4.1. Effect of the Amount of NaOH

Although acid digestion has been commonly used for the decomposition of geological samples [38], mineral acids should be avoided to prevent losses of volatile halogens [37]. Alkaline fusion with NaOH can quantitatively extract fluorine [17] and chlorine [20,21,22] from geological materials, and the high-pressure digestion bomb requires a small amount of reagent, therefore NaOH was used as the digestion reagent. Figure 4 shows the agreements of F and Cl as a function of added NaOH amount for the digestion of 40 mg of GBW07315. The agreements are expressed as ratios of the measured values relative to their reference values. It can be seen that F was completely recovered with 0.75 mL 6% NaOH, and the agreement for Cl was good with both 0.75 mL 6% NaOH and 0.50 mL 6% NaOH. Thus, the adopted optimum amount is 0.75 mL 6% NaOH.
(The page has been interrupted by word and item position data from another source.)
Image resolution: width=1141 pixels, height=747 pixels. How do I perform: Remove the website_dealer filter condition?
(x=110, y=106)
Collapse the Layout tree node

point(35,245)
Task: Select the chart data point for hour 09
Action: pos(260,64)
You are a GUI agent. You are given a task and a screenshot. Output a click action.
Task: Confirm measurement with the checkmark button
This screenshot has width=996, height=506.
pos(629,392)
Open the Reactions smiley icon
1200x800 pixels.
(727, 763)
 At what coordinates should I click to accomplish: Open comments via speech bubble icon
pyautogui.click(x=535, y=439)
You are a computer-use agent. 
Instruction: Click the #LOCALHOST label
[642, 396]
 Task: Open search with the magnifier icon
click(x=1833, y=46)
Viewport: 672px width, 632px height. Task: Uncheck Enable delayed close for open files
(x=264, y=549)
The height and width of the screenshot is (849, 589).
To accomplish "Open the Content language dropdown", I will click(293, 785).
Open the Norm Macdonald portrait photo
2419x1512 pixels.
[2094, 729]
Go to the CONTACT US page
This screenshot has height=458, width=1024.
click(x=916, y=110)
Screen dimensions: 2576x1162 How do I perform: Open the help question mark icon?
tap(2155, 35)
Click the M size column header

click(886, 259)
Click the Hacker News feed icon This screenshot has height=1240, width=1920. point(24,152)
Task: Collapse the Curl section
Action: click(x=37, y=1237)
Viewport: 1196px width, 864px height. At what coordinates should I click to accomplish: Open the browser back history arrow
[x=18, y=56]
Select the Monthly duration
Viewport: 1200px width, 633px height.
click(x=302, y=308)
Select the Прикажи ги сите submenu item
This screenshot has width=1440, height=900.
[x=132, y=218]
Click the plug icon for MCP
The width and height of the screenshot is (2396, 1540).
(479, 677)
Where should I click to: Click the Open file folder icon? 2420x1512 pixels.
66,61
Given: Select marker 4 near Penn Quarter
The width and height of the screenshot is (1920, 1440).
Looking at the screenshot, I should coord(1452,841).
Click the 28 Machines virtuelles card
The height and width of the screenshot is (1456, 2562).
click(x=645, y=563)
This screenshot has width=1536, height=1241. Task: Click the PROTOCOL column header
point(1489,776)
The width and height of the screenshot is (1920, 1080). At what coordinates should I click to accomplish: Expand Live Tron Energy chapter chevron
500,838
4.2. Effect of Digestion Temperature

Figure 5 illustrates the variation of the agreements for F and Cl in GBW07315 at different digestion temperatures (150–260 °C) with 0.75 mL 6% NaOH. The observation demonstrates that the digestion temperature is the critical factor for the complete recovery of F and Cl. The recoveries of both F and Cl increased from 150 °C to 240 °C and they were completely recovered at 240 °C and 260 °C. Therefore 240 °C was used as the optimum for further extractions.

4.3. Method Efficiency

The recovery of the pyrohydrolysis method is not stable [8], probably due to the loss of the halogens or the incomplete extraction during the pyrohydrolysis process [21,22]. In contrast, the digestion bomb used in this study has a double inner arc seal design, allowing the evaporating material from the top to the bottom without clinging onto the inner tank wall, which provides an effective circulation and suppresses the volatilization loss of fluorine and chlorine. The present method consumes a small amount of alkaline (0.75 mL 6% NaOH can extract fluorine and chlorine from 40 mg sample completely) and decreases the matrix effects in comparison to the alkaline fusion method, which requires a large amount of flux and the matrix separation step leading to a high procedural blank [5,28,30]. The NH₄HF₂ digestion method has been proposed recently, which suppresses the volatilization loss of chlorine effectively owing to the formed ammonium salts with high boiling points, however, this method cannot determine fluorine and chlorine simultaneously [37]. In addition, compared to the complicated pyrohydrolysis, alkaline fusion and combustion methods [5,6,17,28,29,30,31,32,35], the rapid alkaline digestion method is simple and can deal with a large batch of samples.

5. Conclusions

Our results show that NaOH digestion in a high-pressure bomb with double inner arc seal design can be used for the quantitative extraction of fluorine and chlorine in sediments. The proposed method is economical and requires a small amount of the sample and reagent. This effective and simple method has no contamination problems, with good accuracy, and shows great potential for the determination of fluorine and chlorine in large batches of geological and environmental samples.